▶ Problem details
Look through the entries that follow and return each line that has the string "resolution".
Material for the task START
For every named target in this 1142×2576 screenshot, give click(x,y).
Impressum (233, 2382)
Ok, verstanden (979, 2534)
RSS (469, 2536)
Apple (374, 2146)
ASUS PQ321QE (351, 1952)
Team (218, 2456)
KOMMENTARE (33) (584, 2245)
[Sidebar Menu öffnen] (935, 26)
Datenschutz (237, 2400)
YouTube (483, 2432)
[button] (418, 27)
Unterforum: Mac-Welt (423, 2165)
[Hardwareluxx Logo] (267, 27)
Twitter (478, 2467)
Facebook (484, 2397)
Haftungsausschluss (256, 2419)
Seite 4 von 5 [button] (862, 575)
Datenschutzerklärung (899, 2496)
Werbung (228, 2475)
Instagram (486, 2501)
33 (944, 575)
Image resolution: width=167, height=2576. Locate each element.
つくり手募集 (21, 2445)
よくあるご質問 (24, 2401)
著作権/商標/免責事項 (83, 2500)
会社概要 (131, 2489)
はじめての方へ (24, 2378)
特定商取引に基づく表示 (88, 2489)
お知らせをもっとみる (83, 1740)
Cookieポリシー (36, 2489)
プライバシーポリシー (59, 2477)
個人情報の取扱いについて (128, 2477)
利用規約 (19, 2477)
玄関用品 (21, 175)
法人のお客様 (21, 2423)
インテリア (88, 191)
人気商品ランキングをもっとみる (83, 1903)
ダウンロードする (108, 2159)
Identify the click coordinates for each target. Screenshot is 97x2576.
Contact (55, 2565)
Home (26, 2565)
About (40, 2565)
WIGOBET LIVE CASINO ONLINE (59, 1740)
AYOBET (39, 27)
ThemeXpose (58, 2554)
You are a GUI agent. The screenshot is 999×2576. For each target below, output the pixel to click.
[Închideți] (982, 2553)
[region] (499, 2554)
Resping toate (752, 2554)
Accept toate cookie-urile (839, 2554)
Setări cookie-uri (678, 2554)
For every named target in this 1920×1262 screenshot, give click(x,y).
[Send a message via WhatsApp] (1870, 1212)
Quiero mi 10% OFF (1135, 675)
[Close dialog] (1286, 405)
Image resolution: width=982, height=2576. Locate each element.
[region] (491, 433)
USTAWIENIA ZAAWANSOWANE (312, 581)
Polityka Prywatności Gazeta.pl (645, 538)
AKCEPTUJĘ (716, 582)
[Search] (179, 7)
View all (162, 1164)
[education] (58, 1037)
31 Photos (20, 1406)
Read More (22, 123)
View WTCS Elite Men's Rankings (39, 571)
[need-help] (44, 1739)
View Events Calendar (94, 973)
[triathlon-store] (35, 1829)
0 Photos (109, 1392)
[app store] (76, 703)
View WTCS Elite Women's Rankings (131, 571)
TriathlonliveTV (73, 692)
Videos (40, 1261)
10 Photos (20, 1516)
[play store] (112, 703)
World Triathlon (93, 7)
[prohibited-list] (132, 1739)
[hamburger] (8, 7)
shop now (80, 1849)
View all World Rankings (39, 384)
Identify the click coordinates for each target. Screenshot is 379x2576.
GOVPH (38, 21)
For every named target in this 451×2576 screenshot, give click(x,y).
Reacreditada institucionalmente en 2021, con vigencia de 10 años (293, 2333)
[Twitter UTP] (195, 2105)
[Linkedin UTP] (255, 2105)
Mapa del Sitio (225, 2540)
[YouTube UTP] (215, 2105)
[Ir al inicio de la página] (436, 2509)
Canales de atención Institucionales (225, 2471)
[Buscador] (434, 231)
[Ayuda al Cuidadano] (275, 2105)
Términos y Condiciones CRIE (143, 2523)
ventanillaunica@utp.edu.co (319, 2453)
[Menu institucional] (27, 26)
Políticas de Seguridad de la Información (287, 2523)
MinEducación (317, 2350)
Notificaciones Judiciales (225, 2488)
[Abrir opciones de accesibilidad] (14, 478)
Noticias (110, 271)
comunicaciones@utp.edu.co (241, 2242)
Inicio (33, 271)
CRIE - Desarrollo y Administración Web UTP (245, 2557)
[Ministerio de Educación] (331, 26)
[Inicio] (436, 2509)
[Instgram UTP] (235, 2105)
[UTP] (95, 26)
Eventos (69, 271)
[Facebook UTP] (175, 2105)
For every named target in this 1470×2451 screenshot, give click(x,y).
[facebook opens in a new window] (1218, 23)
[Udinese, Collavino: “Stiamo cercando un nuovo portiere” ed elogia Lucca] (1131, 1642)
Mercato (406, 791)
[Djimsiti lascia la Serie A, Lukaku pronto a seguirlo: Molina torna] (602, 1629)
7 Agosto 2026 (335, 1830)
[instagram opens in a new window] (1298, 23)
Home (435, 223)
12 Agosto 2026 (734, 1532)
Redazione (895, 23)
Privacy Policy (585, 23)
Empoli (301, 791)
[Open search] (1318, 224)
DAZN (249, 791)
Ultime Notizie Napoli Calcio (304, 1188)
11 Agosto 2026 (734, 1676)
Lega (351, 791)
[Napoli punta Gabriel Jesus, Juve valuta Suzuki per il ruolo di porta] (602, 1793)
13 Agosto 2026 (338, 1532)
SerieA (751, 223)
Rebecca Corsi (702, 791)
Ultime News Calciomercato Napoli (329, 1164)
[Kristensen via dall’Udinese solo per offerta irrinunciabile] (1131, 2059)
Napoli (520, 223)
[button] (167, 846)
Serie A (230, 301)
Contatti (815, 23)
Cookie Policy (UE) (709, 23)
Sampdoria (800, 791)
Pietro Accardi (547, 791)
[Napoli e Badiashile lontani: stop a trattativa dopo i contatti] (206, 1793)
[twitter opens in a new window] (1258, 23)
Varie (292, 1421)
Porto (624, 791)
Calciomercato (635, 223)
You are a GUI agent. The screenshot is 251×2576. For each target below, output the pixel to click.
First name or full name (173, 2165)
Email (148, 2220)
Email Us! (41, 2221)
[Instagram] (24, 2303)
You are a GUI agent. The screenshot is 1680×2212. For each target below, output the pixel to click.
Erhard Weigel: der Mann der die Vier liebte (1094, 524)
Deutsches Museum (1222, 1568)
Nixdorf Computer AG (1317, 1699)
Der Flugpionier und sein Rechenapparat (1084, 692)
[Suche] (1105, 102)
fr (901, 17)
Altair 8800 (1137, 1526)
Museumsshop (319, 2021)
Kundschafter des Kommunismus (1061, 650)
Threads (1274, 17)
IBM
Material for the task END
▶ Task output
Image resolution: width=167, height=2576. Locate each element.
Image resolution: width=982, height=2576. Locate each element.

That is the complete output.